Core Concepts

Research Workflow

SciTeX covers the full research pipeline, from literature review to publication:

Research workflow: Question → Literature → Data → Analysis → Figures → Manuscript → Verify → Publication

Each stage maps to a SciTeX module. The @stx.session decorator ties them together, ensuring every step is reproducible and provenance-tracked.

Architecture

SciTeX is organized around a simple principle: every research script should be a reproducible, self-documenting unit of work. The @stx.session decorator enforces this by managing outputs, logging, and configuration automatically.

Module architecture: Experiment (session, config, io, logging, repro), Analysis & Visualization (stats, dsp, plt, diagram), Publication (scholar, writer, clew)

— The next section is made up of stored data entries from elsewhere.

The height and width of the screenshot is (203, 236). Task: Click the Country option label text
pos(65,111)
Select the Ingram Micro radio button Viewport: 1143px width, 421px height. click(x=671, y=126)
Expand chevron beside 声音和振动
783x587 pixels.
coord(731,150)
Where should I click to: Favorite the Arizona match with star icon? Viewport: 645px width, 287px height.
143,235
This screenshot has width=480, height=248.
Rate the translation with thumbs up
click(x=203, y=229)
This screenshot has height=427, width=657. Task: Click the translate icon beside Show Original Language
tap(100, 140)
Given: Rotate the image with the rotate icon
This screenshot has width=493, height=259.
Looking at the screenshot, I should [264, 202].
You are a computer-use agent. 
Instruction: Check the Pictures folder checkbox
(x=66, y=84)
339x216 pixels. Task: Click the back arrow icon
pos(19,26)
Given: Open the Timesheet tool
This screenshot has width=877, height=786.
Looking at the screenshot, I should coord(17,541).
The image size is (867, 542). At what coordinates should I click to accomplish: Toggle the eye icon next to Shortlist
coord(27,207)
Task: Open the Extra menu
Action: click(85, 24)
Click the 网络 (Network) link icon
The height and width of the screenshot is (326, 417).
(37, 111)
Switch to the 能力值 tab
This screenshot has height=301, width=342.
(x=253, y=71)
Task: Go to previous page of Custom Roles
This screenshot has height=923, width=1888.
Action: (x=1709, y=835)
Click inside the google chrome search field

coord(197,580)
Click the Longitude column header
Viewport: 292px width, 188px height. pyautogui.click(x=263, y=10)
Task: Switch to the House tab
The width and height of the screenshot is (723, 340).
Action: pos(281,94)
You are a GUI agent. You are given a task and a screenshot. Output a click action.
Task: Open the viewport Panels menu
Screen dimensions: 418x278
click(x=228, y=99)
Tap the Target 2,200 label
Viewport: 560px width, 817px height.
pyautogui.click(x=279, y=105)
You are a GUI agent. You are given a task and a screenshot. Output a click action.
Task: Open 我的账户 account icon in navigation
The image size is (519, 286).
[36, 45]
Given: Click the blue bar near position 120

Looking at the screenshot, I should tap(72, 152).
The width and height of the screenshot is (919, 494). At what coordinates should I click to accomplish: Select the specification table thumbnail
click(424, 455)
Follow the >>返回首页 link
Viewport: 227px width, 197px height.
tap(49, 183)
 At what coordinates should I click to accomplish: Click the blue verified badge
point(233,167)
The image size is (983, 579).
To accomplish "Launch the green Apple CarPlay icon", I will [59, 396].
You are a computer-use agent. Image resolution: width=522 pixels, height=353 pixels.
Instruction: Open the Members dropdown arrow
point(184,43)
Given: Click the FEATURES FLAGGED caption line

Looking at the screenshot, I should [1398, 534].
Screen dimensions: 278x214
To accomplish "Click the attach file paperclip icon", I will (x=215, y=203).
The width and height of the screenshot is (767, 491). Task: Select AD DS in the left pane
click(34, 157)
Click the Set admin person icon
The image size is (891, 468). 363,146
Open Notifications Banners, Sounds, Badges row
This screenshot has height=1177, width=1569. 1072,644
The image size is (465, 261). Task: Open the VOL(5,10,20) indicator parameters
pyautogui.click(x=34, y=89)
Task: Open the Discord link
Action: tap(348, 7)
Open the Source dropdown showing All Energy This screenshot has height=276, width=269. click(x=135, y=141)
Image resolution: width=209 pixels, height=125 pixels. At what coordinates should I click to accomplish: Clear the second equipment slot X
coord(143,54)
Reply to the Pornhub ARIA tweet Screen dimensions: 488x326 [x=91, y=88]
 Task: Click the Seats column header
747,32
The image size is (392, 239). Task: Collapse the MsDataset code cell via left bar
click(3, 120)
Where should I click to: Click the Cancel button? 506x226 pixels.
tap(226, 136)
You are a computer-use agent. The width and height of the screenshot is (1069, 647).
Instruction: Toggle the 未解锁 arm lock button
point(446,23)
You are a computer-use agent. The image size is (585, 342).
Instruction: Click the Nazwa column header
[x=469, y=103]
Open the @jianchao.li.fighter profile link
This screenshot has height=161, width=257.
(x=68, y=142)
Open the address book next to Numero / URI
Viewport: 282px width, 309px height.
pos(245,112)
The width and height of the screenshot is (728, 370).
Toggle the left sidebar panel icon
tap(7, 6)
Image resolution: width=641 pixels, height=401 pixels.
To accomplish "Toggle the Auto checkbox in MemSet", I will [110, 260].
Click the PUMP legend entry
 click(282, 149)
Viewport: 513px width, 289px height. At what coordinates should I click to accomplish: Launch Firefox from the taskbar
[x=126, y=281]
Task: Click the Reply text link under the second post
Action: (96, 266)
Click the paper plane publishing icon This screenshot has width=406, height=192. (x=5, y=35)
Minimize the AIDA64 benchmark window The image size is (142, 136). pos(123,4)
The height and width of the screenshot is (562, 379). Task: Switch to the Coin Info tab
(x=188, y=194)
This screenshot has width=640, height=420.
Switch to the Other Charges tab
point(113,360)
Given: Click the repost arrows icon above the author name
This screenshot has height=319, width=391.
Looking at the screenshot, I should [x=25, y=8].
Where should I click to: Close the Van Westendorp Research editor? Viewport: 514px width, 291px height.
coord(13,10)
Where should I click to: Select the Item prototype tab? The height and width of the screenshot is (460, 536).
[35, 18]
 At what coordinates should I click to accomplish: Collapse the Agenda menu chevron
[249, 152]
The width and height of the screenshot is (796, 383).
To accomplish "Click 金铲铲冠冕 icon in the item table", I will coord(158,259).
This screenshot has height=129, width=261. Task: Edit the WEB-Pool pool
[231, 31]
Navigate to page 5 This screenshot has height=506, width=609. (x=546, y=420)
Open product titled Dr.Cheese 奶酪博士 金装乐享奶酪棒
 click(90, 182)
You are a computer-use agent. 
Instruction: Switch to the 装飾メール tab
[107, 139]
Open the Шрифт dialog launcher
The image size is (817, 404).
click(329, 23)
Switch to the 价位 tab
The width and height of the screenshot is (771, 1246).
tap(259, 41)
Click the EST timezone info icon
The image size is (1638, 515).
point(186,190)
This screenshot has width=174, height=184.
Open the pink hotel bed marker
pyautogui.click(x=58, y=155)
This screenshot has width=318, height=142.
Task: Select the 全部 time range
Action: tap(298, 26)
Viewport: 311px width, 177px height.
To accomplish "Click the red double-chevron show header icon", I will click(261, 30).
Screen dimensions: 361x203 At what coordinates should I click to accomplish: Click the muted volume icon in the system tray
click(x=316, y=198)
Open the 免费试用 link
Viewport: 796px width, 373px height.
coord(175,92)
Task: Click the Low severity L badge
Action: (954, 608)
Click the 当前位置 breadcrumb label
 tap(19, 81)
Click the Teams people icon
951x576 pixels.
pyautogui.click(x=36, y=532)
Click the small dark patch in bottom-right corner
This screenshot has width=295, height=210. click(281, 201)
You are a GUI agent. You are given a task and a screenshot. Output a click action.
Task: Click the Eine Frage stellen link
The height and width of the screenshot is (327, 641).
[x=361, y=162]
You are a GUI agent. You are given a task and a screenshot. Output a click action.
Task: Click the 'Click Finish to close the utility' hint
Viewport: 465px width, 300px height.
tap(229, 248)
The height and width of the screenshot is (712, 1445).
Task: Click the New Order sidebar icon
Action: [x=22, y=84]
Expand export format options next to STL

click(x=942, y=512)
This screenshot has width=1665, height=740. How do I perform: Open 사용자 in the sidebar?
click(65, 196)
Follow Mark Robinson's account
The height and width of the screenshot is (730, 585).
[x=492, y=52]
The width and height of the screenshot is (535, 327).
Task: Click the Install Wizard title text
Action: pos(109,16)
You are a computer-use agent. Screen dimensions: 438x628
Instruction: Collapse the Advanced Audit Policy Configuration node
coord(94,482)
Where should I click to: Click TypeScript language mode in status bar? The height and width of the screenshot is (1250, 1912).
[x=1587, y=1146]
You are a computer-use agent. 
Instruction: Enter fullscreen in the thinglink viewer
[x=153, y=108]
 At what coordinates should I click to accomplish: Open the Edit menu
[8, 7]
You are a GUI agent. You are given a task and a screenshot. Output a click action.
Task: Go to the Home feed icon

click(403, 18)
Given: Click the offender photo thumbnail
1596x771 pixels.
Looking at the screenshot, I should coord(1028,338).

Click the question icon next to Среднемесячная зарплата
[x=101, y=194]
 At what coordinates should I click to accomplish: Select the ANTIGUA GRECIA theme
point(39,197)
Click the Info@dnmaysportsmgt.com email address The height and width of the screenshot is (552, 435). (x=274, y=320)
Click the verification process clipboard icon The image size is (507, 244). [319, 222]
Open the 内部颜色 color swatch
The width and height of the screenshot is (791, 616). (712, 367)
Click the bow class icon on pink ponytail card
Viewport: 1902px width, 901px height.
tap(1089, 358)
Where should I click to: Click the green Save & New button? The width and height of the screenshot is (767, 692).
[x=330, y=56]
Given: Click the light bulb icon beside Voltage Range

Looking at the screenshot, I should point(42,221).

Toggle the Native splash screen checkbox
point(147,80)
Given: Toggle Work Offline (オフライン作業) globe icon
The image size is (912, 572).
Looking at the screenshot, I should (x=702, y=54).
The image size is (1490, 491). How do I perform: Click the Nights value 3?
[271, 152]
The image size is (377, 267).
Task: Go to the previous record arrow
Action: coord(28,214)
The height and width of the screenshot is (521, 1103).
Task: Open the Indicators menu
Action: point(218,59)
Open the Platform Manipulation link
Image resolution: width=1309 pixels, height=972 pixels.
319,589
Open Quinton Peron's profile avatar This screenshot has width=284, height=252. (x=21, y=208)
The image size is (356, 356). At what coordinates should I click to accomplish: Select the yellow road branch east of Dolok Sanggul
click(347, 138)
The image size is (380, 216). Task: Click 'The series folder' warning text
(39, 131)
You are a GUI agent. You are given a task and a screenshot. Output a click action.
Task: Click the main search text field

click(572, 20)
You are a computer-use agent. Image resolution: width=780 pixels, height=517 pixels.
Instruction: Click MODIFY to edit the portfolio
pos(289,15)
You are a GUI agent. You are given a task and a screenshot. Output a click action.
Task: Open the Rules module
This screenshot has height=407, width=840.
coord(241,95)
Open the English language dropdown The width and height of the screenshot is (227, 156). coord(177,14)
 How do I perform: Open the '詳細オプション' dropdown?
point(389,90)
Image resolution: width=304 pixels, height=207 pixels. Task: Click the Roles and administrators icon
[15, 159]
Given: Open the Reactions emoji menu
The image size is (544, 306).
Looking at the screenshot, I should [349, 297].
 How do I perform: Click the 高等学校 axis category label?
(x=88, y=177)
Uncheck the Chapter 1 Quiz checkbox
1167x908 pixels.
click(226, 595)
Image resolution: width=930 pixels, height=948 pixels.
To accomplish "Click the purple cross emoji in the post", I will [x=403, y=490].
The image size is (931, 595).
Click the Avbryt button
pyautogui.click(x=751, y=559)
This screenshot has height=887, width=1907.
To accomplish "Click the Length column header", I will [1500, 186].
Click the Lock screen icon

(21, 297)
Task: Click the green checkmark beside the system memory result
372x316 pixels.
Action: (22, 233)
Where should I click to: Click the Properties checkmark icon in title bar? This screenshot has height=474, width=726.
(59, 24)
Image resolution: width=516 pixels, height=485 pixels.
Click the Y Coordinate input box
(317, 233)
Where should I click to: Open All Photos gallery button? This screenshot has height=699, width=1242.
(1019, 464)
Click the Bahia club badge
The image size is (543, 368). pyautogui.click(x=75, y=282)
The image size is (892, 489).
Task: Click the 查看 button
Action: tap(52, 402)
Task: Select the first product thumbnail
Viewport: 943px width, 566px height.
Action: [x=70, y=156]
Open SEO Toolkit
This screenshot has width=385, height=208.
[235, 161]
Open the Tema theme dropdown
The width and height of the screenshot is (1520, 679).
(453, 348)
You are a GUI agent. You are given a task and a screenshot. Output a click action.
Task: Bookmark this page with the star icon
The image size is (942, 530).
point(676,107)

Modules are grouped into three layers – Experiment infrastructure (blue), Analysis & Visualization tools (orange), and Publication (purple). See Module Overview for the full module reference.

The Session Model

@stx.session is the core abstraction. It wraps a function and provides:

  1. Output directory: script_out/FINISHED_SUCCESS/<session_id>/

  2. Logging: All stdout/stderr captured to script.log

  3. Config injection: YAML files from ./config/ merged and injected

  4. CLI generation: Function parameters become --flags

  5. Provenance: File hashes recorded to SQLite for reproducibility

import scitex as stx

@stx.session
def main(
    lr=0.001,               # --lr 0.01
    epochs=100,             # --epochs 50
    CONFIG=stx.INJECTED,    # from ./config/*.yaml
    plt=stx.INJECTED,       # pre-configured matplotlib
    logger=stx.INJECTED,    # session logger
):
    """Train a model. Docstring becomes --help text."""
    logger.info(f"Training with lr={lr}, epochs={epochs}")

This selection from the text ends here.